[Start of Attachment]
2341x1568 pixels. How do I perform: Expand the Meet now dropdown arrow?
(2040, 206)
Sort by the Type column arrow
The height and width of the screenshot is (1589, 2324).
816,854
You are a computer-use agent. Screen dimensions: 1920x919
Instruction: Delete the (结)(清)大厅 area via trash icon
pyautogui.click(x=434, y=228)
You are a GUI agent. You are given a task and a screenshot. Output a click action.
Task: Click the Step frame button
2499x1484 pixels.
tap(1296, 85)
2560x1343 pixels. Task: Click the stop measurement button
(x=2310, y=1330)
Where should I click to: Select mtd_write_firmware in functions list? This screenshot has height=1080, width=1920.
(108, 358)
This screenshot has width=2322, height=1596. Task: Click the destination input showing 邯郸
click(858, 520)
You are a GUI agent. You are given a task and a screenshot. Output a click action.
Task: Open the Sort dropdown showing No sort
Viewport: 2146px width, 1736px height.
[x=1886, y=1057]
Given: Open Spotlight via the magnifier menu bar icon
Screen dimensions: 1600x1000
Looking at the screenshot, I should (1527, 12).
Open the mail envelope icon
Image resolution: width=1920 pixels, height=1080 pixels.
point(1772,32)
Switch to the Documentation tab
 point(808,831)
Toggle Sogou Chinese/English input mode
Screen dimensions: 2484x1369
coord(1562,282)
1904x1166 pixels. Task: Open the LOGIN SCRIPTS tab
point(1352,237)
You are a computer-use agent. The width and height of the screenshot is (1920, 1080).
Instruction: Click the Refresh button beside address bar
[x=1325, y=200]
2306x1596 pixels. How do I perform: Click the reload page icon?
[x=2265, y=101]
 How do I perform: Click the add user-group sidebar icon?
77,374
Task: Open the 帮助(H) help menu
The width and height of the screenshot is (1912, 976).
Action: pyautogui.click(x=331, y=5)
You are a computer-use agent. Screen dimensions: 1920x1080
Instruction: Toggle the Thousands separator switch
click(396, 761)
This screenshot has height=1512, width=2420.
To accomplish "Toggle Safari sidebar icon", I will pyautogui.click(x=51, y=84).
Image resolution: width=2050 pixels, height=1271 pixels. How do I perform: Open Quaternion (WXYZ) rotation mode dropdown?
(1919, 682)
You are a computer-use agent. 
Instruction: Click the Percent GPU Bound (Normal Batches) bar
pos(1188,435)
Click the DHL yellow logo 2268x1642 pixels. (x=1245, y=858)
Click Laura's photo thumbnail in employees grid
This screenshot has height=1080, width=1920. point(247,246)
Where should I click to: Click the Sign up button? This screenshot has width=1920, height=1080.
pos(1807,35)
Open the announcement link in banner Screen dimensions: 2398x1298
[End of Attachment]
EXERCISE REQUIREMENTS | Every record above needs to be given again exactly.

EXERCISE OUTPUT |
2341x1568 pixels. How do I perform: Expand the Meet now dropdown arrow?
(2040, 206)
Sort by the Type column arrow
The height and width of the screenshot is (1589, 2324).
816,854
You are a computer-use agent. Screen dimensions: 1920x919
Instruction: Delete the (结)(清)大厅 area via trash icon
pyautogui.click(x=434, y=228)
You are a GUI agent. You are given a task and a screenshot. Output a click action.
Task: Click the Step frame button
2499x1484 pixels.
tap(1296, 85)
2560x1343 pixels. Task: Click the stop measurement button
(x=2310, y=1330)
Where should I click to: Select mtd_write_firmware in functions list? This screenshot has height=1080, width=1920.
(108, 358)
This screenshot has width=2322, height=1596. Task: Click the destination input showing 邯郸
click(858, 520)
You are a GUI agent. You are given a task and a screenshot. Output a click action.
Task: Open the Sort dropdown showing No sort
Viewport: 2146px width, 1736px height.
[x=1886, y=1057]
Given: Open Spotlight via the magnifier menu bar icon
Screen dimensions: 1600x1000
Looking at the screenshot, I should (1527, 12).
Open the mail envelope icon
Image resolution: width=1920 pixels, height=1080 pixels.
point(1772,32)
Switch to the Documentation tab
 point(808,831)
Toggle Sogou Chinese/English input mode
Screen dimensions: 2484x1369
coord(1562,282)
1904x1166 pixels. Task: Open the LOGIN SCRIPTS tab
point(1352,237)
You are a computer-use agent. The width and height of the screenshot is (1920, 1080).
Instruction: Click the Refresh button beside address bar
[x=1325, y=200]
2306x1596 pixels. How do I perform: Click the reload page icon?
[x=2265, y=101]
 How do I perform: Click the add user-group sidebar icon?
77,374
Task: Open the 帮助(H) help menu
The width and height of the screenshot is (1912, 976).
Action: pyautogui.click(x=331, y=5)
You are a computer-use agent. Screen dimensions: 1920x1080
Instruction: Toggle the Thousands separator switch
click(396, 761)
This screenshot has height=1512, width=2420.
To accomplish "Toggle Safari sidebar icon", I will pyautogui.click(x=51, y=84).
Image resolution: width=2050 pixels, height=1271 pixels. How do I perform: Open Quaternion (WXYZ) rotation mode dropdown?
(1919, 682)
You are a computer-use agent. 
Instruction: Click the Percent GPU Bound (Normal Batches) bar
pos(1188,435)
Click the DHL yellow logo 2268x1642 pixels. (x=1245, y=858)
Click Laura's photo thumbnail in employees grid
This screenshot has height=1080, width=1920. point(247,246)
Where should I click to: Click the Sign up button? This screenshot has width=1920, height=1080.
pos(1807,35)
Open the announcement link in banner Screen dimensions: 2398x1298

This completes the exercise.